__INFORMATION SUPPLIED__:
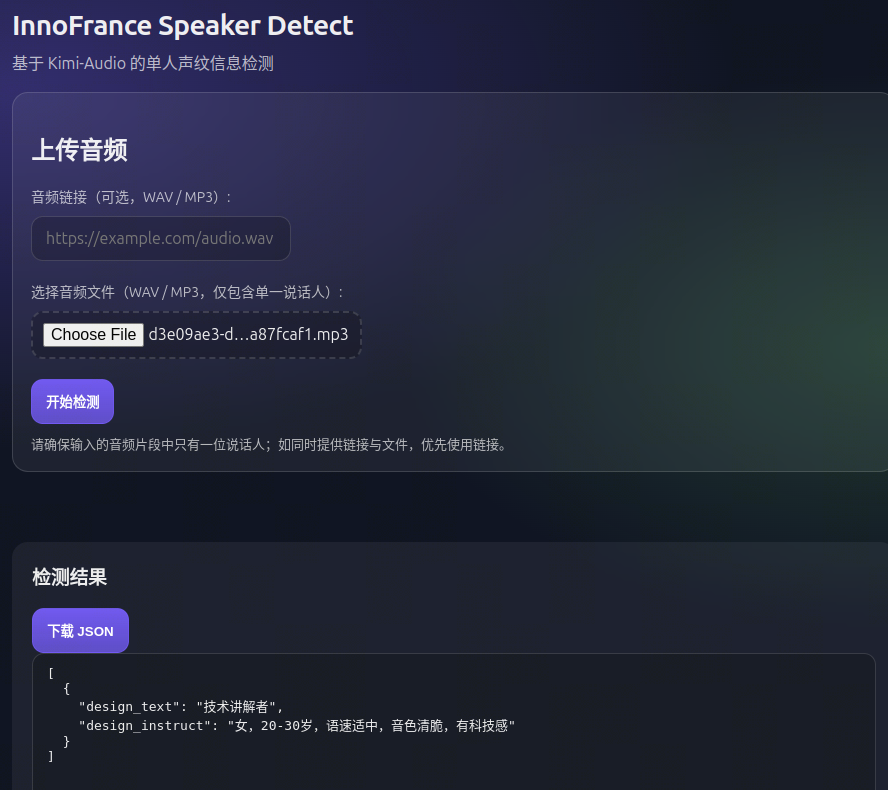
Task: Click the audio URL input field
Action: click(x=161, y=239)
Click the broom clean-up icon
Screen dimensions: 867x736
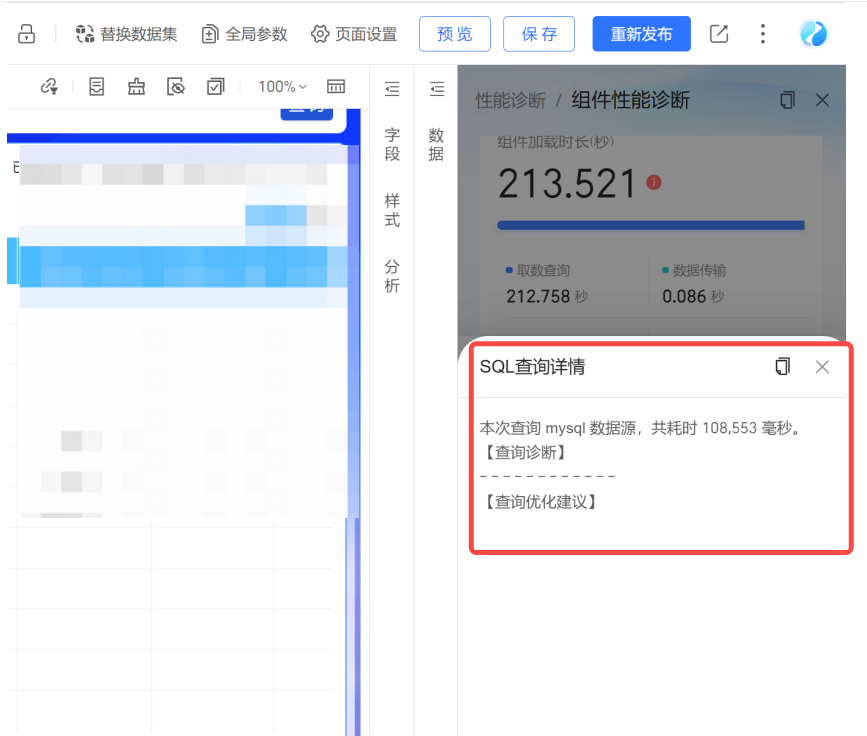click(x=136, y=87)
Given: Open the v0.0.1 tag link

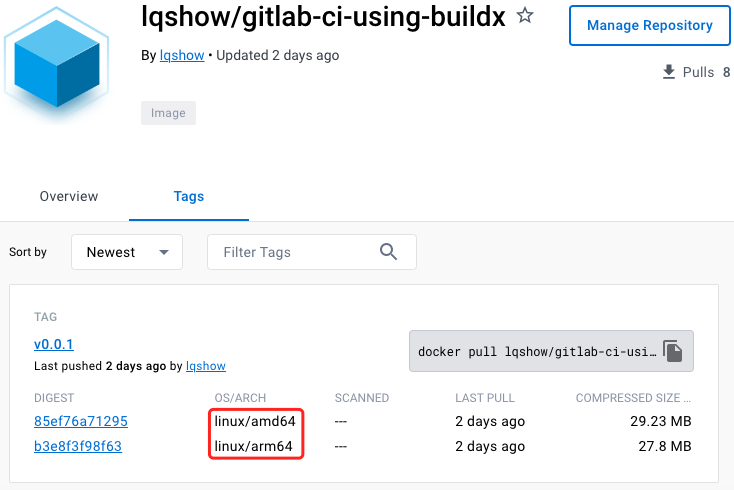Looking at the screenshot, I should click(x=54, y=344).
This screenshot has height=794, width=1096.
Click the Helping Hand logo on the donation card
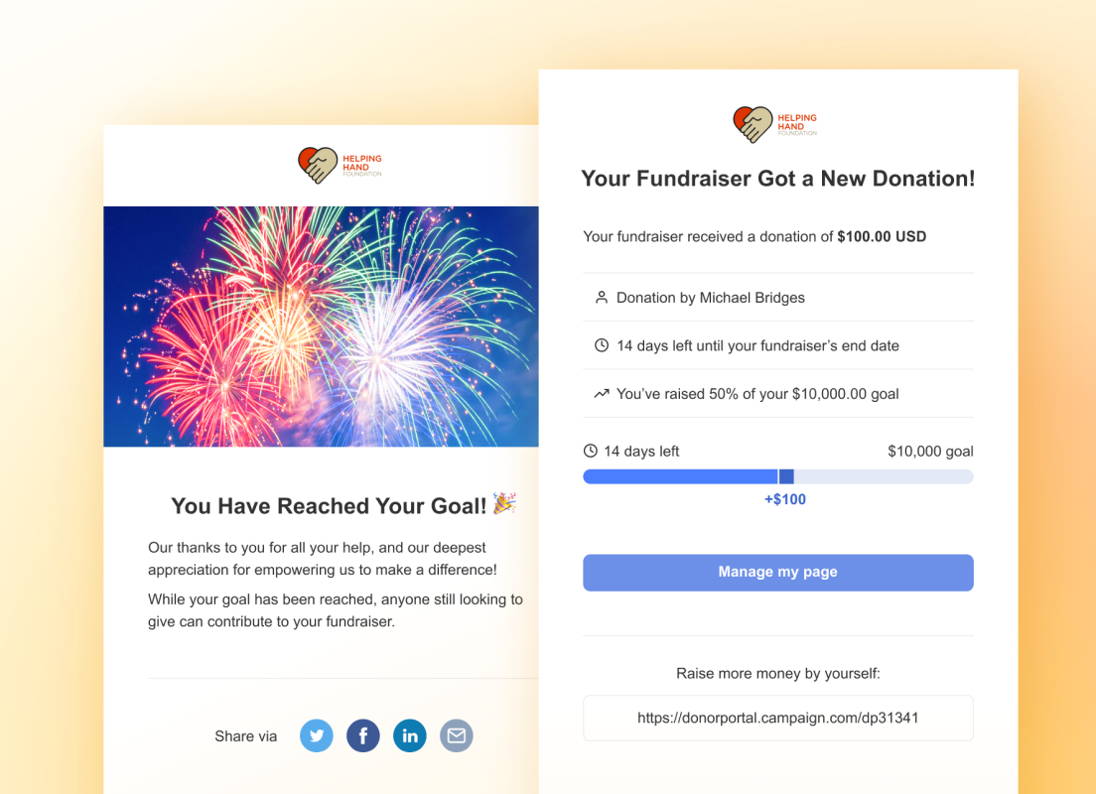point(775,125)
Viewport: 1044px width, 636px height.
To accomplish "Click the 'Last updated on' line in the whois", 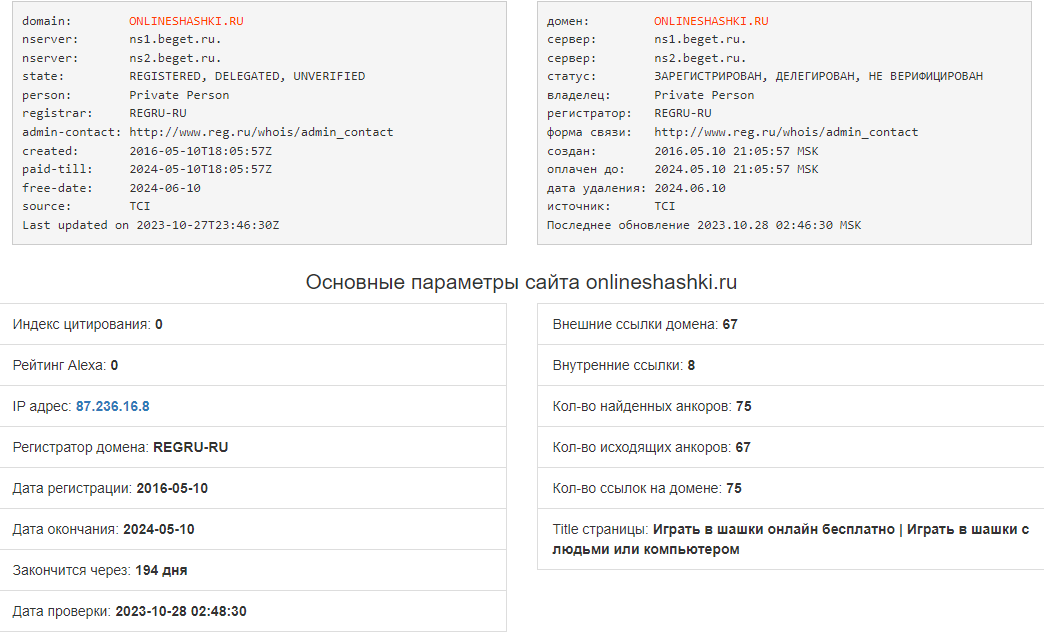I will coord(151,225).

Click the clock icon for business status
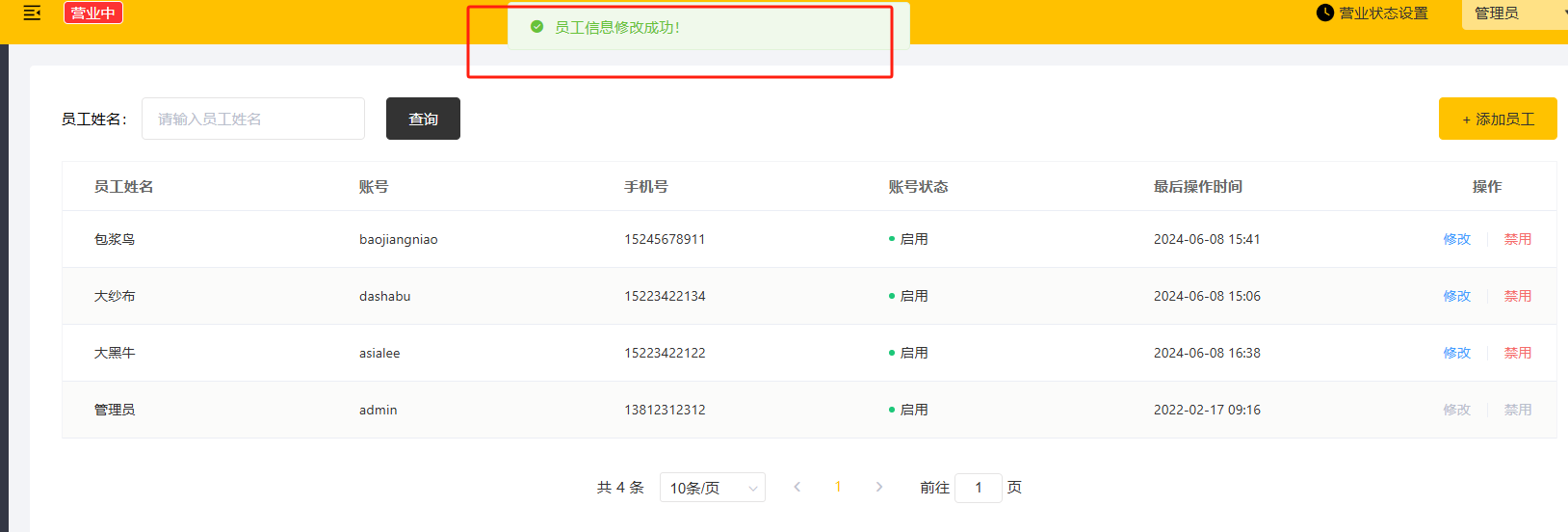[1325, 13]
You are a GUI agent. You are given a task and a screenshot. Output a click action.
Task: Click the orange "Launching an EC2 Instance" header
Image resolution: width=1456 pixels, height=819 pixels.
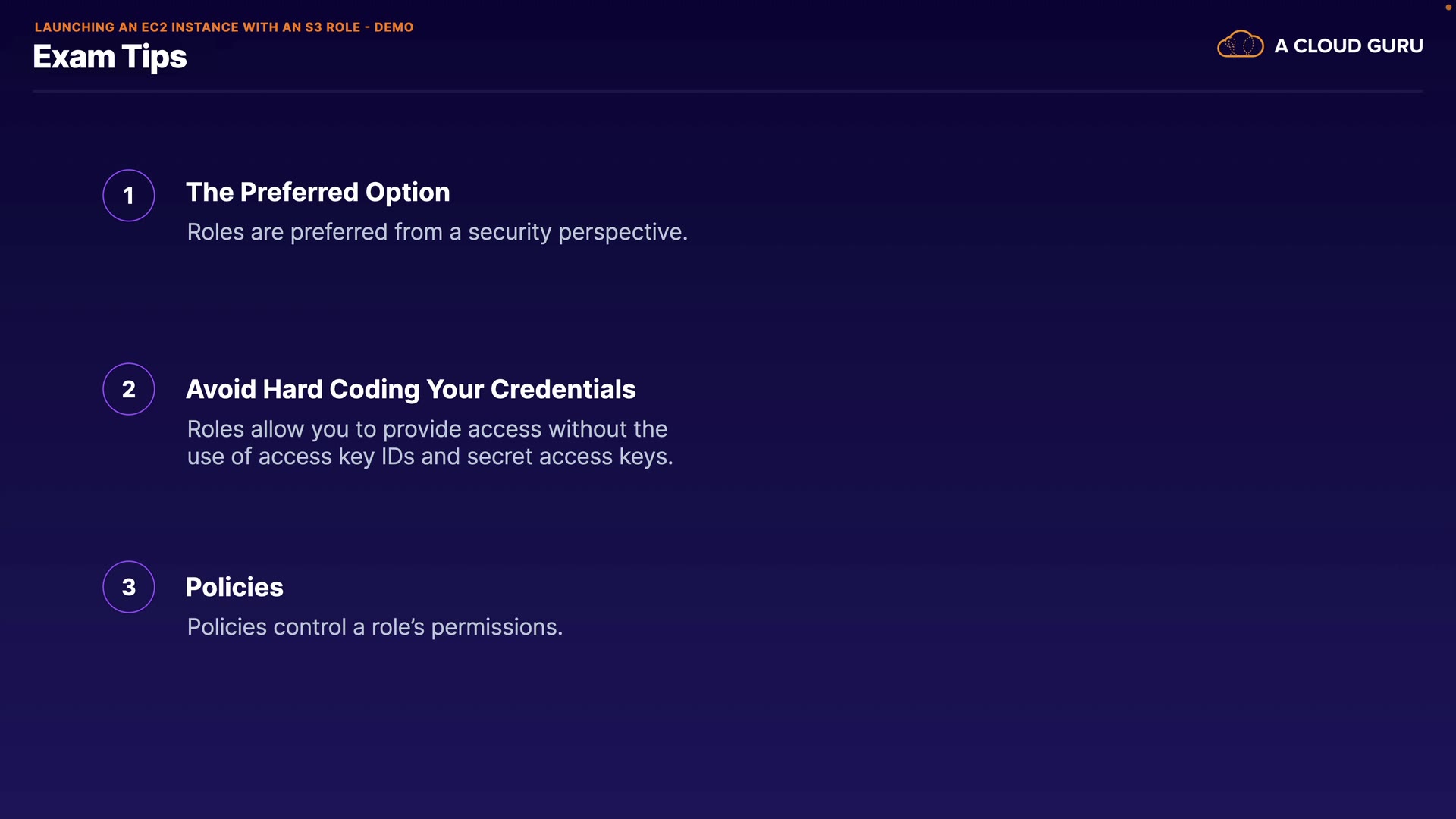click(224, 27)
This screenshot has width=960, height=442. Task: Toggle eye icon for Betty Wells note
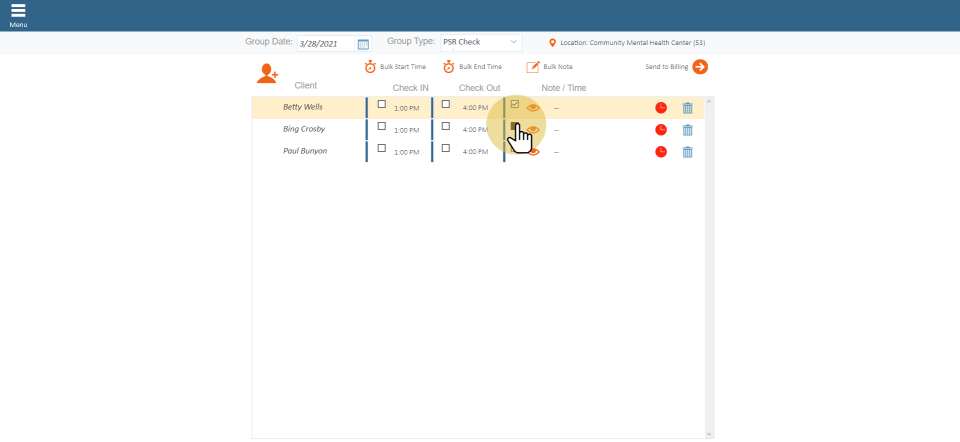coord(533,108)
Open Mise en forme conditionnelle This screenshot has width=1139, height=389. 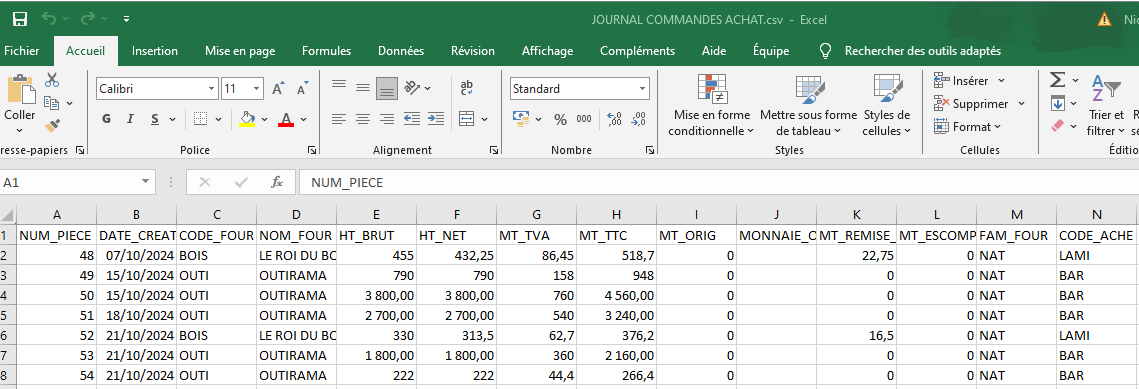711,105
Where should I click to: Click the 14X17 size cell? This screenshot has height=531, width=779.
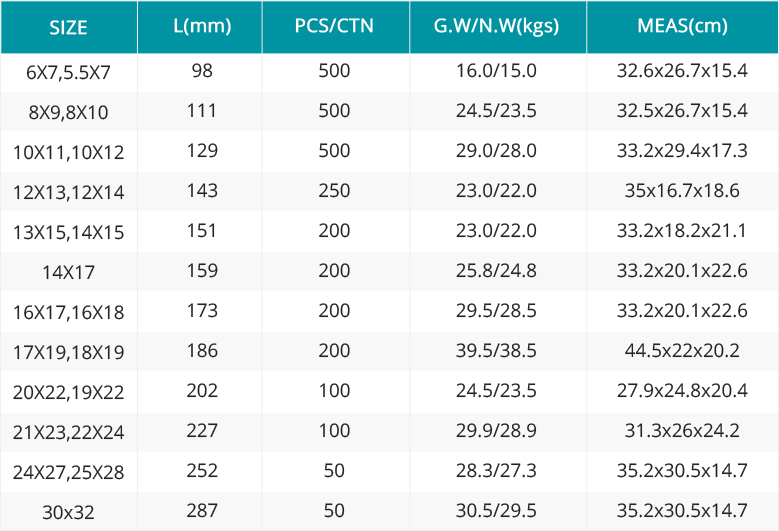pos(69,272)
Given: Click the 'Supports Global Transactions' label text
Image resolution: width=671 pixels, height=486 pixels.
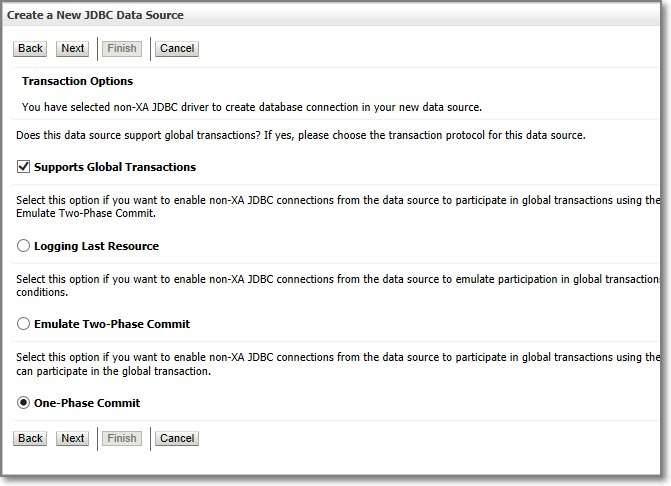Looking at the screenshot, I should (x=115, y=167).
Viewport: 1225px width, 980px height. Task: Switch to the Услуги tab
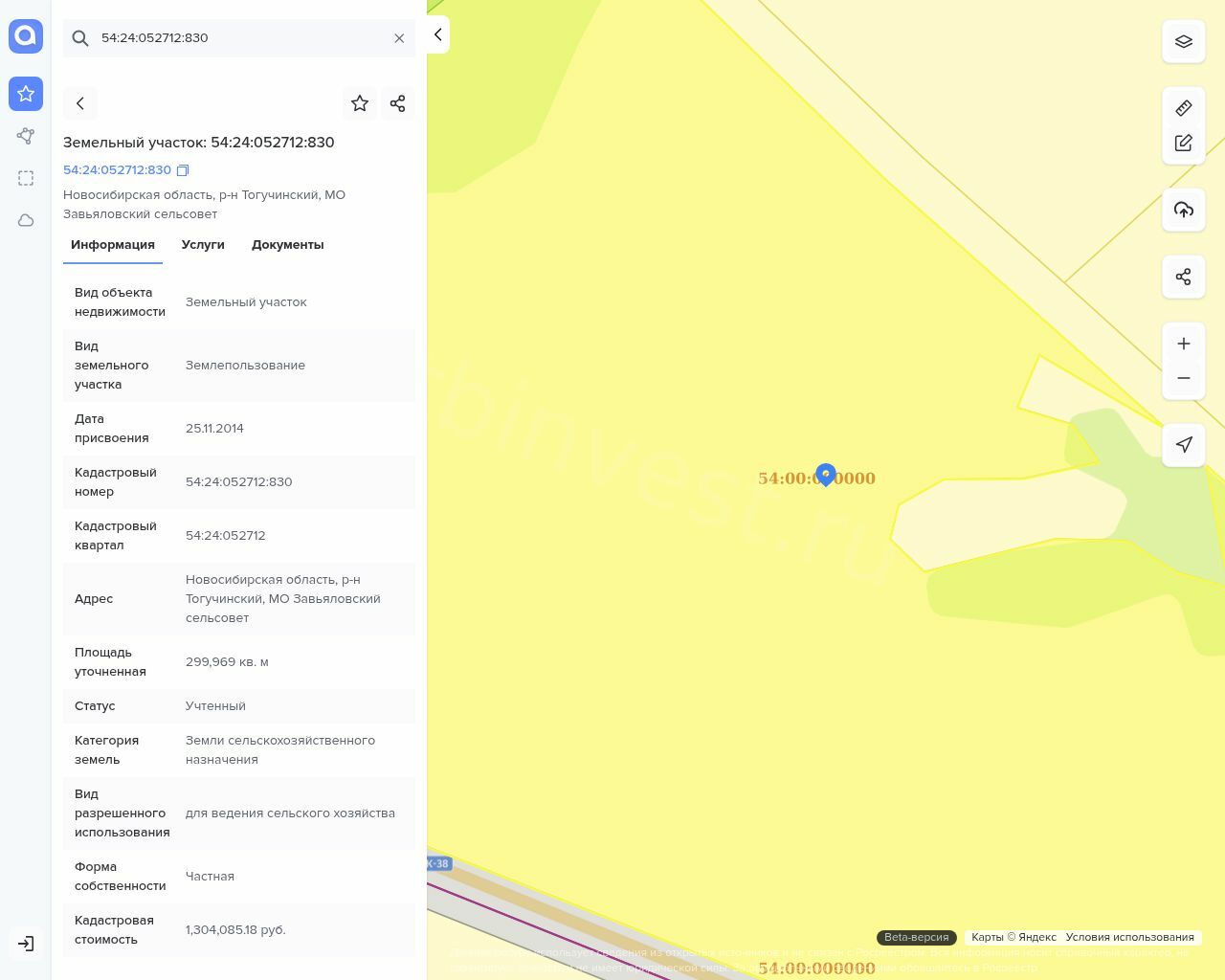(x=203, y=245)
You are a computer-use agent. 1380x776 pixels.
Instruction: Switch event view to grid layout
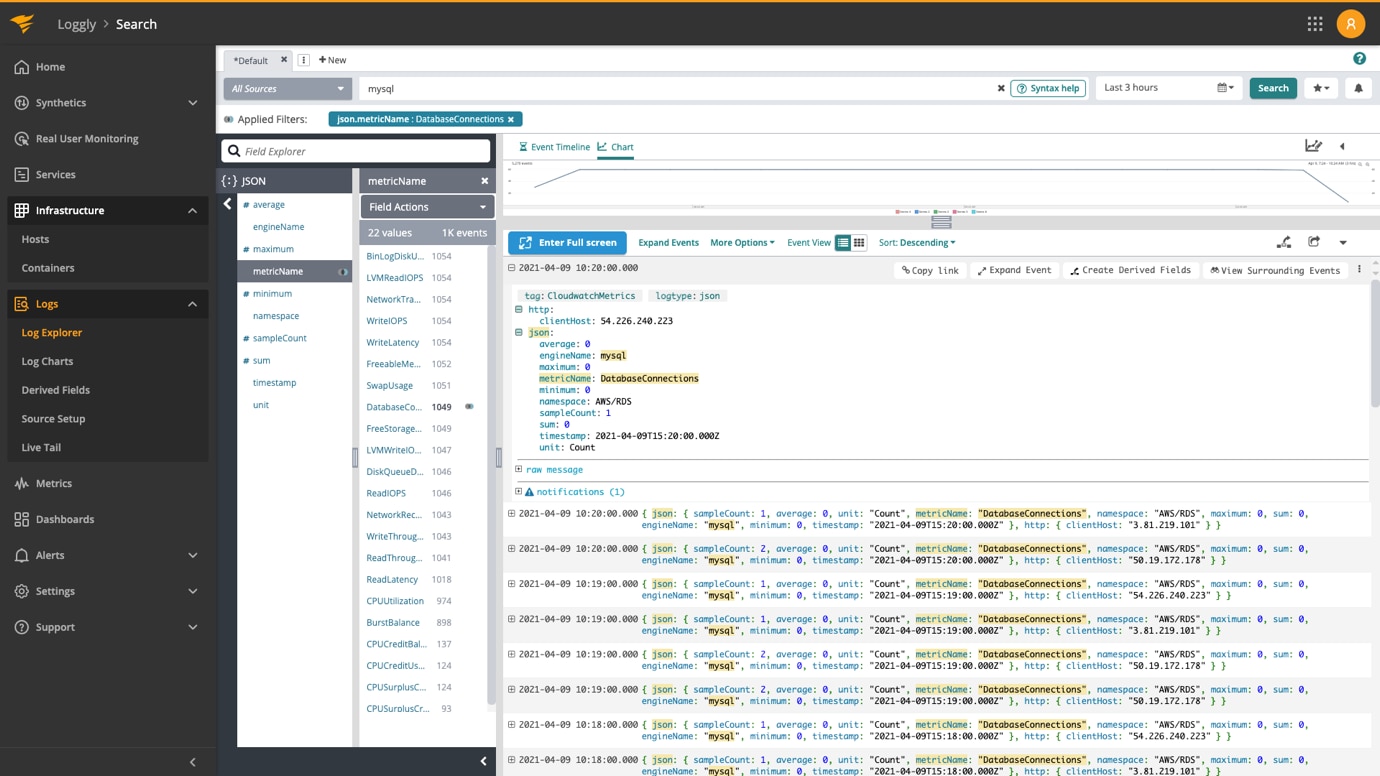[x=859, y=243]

__WHAT YOU ARE ASKED TO DO__:
The span to retype runs from the line containing "Image resolution: width=671" through the last line of the listing above, both ends included; copy it exactly, without pictures.

__TASK ANSWER__:
Image resolution: width=671 pixels, height=486 pixels.
Looking at the screenshot, I should (x=115, y=167).
Viewport: 1225px width, 980px height. Task: Switch to the Услуги tab
(x=203, y=245)
You are a computer-use agent. 1380x776 pixels.
Instruction: Switch event view to grid layout
[x=859, y=243]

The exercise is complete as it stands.